Vim parar de novo ao chão da livraria repleto de pó. O velho monge, guardião do estabelecimento, morto de riso por causa da minha vestimenta, deu-me a mão e ajudou-me a pôr de pé. “Muito perigoso ali dentro”, disse, “tem monstro feio que come criancinha!”. Peguei no meu nome que ainda tinha ao peito e pendurei-o num prego por cima da parede de vidro. O homem deu-me as minhas coisas e com as duas mãos estendeu-me o livro, “oferta da casa, amigo”. Abri-o e a fotografia continuava lá, lembro-me bem, agora. Os cavaleiros a galope fugiam da revolta da cultura que dentro dos moinhos de La Mancha os perseguiam em estridentes cantorias. D. Quixote nem vê-lo.

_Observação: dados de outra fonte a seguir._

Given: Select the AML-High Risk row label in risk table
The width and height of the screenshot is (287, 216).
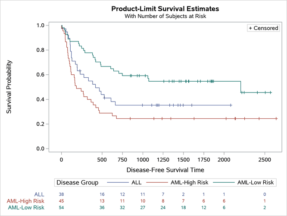Looking at the screenshot, I should click(x=25, y=201).
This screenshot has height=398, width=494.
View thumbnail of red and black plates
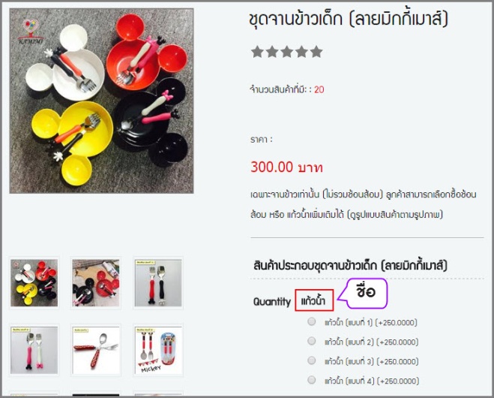(x=96, y=283)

NOTA: Este texto é uma paródia sobre a extensão do tempo. Inspirado num livro do Henry James chamado The Sense of the Past em que o protagonista se vê representado numa pintura do século anterior. Daí, fascinado pela tela, consegue transferir-se para a data em que a executaram. Entre as pessoas que encontra, figura necessariamente o pintor e este pinta-o com temor e aversão. Chama-se a isto o regressus in infinitum. A causa é posterior ao efeito, o motivo da viagem é uma consequência da viagem.
Eu queria escrever sobre a Revolução Cultural na China, que se estendeu entre 1966 e 1976, ano em que o "Grande Timoneiro" faleceu. É uma pequena escovadela à memória.